With this grant, the multidisciplinary program will study the interactions between tobacco carcinogens and chemopreventive agents, the potential of the Cox-2 inhibitor drug, Celecoxib, for lung cancer chemoprevention and intermediate markers of lung carcinogenesis.

One of the studies includes a clinical trial of current and former smokers taking Celecoxib, a drug often prescribed for the treatment of osteoarthritis, but recently found effective in reducing colorectal polyps in patients with familial adenomatous polyposis. The trial, led by Dr. Jonathon Kurie, seeks to determine if the drug is an effective and safe agent for reversing lung damage caused by smoking.

Since 1995, M. D. Anderson has conducted chemoprevention trials with former smokers. One third of the former smokers took a combination of 13-cis retinoic acid, a synthetic vitamin A analogue, and alpha-Tocopherol, a synthetic form of vitamin E. The other one third of patients received 9-cis retinoic acid and the remaining third, a placebo. Final results of the study are still being gathered.

"The trial with 13-cis retinoic acid reinforces why we need to do a multidisciplinary study," said Dr. Hong. "We want to find the 'tamoxifen' for lung cancer, but we also want to better understand how these agents react in the body on the most basic cellular levels."

### Task goal
Copy the passage on the lung cancer chemoprevention research program word for word, in full. The listing that follows is not required for anything here.

### Record excerpts
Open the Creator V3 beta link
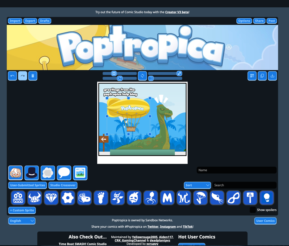(177, 12)
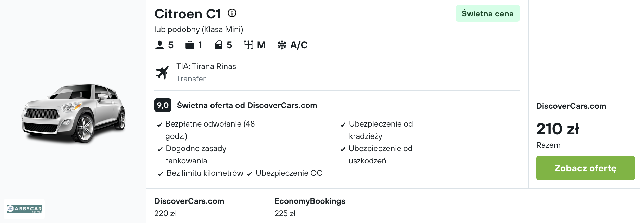Click the car doors icon
Screen dimensions: 640x223
(218, 45)
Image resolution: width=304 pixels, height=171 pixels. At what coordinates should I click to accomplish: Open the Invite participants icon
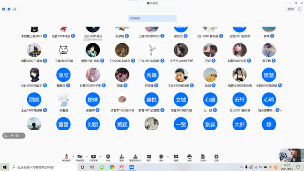122,158
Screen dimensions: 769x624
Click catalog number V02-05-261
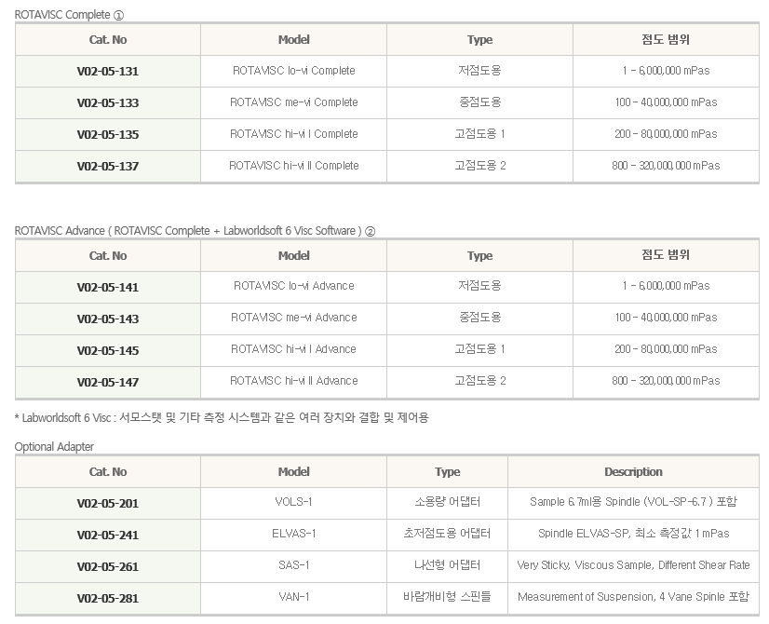[x=107, y=566]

### Expected output
With this grant, the multidisciplinary program will study the interactions between tobacco carcinogens and chemopreventive agents, the potential of the Cox-2 inhibitor drug, Celecoxib, for lung cancer chemoprevention and intermediate markers of lung carcinogenesis.

One of the studies includes a clinical trial of current and former smokers taking Celecoxib, a drug often prescribed for the treatment of osteoarthritis, but recently found effective in reducing colorectal polyps in patients with familial adenomatous polyposis. The trial, led by Dr. Jonathon Kurie, seeks to determine if the drug is an effective and safe agent for reversing lung damage caused by smoking.

Since 1995, M. D. Anderson has conducted chemoprevention trials with former smokers. One third of the former smokers took a combination of 13-cis retinoic acid, a synthetic vitamin A analogue, and alpha-Tocopherol, a synthetic form of vitamin E. The other one third of patients received 9-cis retinoic acid and the remaining third, a placebo. Final results of the study are still being gathered.

"The trial with 13-cis retinoic acid reinforces why we need to do a multidisciplinary study," said Dr. Hong. "We want to find the 'tamoxifen' for lung cancer, but we also want to better understand how these agents react in the body on the most basic cellular levels."